### [Given instruction]
Can you copy the listing word for word, from its first line through the line containing "Action: (x=61, y=229)", with both of those lines included?
** START Supplied entries **
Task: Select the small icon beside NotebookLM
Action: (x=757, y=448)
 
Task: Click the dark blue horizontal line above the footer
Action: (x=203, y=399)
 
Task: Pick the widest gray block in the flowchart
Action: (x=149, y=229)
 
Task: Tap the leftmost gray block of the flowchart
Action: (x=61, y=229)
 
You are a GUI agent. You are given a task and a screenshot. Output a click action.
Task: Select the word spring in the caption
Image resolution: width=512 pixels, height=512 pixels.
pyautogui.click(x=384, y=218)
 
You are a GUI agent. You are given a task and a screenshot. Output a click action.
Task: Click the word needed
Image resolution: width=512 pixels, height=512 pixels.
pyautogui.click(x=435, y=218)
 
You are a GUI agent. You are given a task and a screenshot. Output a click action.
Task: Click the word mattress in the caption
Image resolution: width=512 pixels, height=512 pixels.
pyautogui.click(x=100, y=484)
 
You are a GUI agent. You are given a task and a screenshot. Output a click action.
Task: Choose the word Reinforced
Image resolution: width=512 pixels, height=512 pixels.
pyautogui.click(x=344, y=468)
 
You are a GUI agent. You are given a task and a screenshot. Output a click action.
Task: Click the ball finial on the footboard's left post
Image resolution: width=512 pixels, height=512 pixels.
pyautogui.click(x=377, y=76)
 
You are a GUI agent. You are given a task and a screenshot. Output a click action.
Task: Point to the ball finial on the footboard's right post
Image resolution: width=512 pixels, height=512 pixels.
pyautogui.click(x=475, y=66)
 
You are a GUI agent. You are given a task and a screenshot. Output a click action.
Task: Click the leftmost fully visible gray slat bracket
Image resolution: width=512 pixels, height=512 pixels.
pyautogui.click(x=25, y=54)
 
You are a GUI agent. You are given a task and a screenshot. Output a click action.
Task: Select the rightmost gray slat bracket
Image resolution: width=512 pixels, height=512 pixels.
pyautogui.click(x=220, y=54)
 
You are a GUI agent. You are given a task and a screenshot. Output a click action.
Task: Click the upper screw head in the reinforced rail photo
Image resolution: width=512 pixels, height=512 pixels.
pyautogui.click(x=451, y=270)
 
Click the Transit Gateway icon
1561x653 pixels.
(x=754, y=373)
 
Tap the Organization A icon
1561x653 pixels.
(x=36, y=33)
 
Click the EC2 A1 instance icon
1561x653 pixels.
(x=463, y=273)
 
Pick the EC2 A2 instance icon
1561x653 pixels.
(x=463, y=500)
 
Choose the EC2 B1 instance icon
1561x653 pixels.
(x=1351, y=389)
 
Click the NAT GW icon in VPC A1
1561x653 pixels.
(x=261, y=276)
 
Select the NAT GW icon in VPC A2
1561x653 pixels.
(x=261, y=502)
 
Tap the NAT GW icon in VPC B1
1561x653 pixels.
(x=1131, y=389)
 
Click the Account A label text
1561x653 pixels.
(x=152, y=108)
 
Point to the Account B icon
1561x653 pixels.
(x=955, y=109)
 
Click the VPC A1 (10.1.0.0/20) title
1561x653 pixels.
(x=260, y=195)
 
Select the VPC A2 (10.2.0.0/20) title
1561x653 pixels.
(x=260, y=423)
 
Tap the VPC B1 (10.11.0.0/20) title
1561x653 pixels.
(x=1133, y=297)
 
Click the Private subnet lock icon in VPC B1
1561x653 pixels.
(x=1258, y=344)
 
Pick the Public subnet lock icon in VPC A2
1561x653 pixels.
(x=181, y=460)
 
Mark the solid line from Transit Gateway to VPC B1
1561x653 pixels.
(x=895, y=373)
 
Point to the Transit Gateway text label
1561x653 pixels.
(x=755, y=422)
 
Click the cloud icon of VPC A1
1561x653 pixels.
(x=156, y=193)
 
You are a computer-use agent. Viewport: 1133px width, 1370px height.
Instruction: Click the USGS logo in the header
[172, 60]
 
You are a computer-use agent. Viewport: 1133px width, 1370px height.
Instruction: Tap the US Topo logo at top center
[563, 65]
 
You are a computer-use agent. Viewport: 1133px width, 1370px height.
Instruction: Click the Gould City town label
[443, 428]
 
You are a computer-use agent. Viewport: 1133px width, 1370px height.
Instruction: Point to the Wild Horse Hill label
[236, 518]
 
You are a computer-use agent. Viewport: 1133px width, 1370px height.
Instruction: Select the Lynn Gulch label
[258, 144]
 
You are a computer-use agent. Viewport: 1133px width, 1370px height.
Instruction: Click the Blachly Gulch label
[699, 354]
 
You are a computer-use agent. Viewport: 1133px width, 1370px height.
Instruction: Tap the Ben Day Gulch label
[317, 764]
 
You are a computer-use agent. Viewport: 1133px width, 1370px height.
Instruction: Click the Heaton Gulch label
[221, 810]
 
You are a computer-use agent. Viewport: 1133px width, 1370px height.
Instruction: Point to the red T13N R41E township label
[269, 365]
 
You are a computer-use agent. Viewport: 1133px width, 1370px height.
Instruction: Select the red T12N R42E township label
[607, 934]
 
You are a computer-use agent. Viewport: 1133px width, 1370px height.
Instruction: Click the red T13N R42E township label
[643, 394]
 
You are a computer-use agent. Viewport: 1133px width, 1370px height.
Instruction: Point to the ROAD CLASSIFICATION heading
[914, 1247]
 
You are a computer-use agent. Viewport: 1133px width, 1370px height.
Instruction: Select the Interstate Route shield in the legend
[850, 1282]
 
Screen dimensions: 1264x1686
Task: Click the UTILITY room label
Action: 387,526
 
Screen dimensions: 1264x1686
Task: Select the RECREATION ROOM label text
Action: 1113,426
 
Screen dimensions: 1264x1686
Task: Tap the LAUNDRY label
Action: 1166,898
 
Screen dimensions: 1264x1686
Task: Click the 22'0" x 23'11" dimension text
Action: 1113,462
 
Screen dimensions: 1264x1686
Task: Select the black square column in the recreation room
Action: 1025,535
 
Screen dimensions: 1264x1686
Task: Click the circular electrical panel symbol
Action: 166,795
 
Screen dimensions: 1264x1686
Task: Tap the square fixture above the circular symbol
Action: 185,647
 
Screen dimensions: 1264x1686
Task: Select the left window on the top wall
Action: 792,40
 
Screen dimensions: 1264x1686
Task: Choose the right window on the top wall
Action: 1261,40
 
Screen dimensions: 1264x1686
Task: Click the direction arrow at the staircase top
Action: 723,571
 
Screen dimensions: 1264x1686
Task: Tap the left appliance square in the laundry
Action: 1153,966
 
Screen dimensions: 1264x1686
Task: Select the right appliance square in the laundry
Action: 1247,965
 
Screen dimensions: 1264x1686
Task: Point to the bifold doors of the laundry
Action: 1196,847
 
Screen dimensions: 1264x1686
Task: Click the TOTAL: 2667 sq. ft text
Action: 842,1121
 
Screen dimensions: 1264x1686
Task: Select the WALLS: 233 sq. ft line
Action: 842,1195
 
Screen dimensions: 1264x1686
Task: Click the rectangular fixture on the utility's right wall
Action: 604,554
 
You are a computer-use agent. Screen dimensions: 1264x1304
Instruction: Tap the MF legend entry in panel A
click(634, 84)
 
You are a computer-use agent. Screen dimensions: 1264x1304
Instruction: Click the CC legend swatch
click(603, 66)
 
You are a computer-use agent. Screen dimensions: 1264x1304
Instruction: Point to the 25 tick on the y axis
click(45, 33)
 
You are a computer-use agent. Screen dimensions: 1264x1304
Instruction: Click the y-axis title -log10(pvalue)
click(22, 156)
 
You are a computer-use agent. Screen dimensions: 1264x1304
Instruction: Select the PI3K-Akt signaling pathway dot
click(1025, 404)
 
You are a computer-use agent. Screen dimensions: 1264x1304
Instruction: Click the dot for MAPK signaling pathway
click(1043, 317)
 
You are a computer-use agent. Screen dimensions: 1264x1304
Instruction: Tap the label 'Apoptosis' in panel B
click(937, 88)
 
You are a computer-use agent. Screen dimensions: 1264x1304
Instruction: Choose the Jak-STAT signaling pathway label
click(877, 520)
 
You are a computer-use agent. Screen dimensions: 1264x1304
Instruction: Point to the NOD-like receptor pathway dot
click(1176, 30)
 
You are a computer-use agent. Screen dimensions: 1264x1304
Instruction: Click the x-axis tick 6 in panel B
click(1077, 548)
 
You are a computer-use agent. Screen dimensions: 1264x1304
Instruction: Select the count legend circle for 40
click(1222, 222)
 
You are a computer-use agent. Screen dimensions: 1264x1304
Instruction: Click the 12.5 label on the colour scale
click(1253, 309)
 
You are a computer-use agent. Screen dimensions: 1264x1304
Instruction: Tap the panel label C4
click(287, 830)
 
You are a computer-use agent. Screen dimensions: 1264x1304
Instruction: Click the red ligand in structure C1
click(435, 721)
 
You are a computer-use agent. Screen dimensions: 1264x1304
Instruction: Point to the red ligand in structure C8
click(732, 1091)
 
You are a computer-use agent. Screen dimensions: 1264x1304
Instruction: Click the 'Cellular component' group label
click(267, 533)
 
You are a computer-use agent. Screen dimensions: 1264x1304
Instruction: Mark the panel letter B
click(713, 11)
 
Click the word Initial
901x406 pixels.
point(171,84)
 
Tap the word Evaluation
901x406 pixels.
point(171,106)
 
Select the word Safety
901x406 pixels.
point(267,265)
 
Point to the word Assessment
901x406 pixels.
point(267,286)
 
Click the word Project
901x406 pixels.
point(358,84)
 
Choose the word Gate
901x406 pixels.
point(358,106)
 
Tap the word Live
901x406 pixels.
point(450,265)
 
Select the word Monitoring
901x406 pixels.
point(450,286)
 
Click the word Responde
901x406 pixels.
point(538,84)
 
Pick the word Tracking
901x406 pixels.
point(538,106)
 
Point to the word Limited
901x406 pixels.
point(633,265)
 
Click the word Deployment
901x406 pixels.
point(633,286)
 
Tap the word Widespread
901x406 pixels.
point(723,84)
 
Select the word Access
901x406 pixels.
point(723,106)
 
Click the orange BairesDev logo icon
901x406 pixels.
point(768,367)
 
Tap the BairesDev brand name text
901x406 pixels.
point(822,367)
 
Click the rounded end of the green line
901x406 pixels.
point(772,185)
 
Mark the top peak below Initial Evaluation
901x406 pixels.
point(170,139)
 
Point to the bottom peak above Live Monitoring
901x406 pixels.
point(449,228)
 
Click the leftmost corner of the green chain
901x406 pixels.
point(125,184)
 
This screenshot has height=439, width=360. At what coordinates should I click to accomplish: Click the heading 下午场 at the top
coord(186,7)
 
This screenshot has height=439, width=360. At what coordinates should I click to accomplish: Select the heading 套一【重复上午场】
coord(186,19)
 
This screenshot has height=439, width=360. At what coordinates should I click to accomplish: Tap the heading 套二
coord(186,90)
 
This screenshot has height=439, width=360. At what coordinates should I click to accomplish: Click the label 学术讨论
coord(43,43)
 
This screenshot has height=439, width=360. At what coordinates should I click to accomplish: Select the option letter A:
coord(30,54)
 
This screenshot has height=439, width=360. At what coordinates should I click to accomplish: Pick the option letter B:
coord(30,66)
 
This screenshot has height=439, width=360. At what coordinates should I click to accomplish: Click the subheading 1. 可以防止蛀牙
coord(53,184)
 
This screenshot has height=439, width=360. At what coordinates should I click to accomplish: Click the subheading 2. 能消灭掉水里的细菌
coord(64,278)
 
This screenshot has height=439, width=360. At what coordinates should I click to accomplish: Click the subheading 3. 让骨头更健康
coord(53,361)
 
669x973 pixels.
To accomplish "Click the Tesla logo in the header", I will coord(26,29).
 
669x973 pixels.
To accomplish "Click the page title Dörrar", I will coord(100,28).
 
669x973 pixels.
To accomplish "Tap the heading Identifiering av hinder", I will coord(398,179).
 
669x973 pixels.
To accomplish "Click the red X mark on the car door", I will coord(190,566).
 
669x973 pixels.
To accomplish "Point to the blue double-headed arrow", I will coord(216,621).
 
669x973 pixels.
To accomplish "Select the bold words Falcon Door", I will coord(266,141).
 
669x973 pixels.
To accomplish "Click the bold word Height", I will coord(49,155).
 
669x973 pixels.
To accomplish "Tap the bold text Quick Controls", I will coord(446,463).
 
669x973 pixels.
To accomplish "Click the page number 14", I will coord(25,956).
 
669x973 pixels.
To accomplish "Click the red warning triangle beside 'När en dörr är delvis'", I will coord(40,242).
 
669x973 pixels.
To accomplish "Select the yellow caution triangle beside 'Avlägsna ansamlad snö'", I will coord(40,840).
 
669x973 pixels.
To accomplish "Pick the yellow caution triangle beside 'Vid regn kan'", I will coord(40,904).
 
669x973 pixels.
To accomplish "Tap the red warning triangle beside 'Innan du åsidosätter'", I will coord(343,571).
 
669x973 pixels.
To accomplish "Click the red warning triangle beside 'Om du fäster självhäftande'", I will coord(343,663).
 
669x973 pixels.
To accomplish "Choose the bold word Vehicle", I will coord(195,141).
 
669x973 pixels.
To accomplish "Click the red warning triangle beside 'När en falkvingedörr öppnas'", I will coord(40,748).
** END Supplied entries **
### [Result of the exercise]
Task: Select the small icon beside NotebookLM
Action: (x=757, y=448)
 
Task: Click the dark blue horizontal line above the footer
Action: (x=203, y=399)
 
Task: Pick the widest gray block in the flowchart
Action: (x=149, y=229)
 
Task: Tap the leftmost gray block of the flowchart
Action: (x=61, y=229)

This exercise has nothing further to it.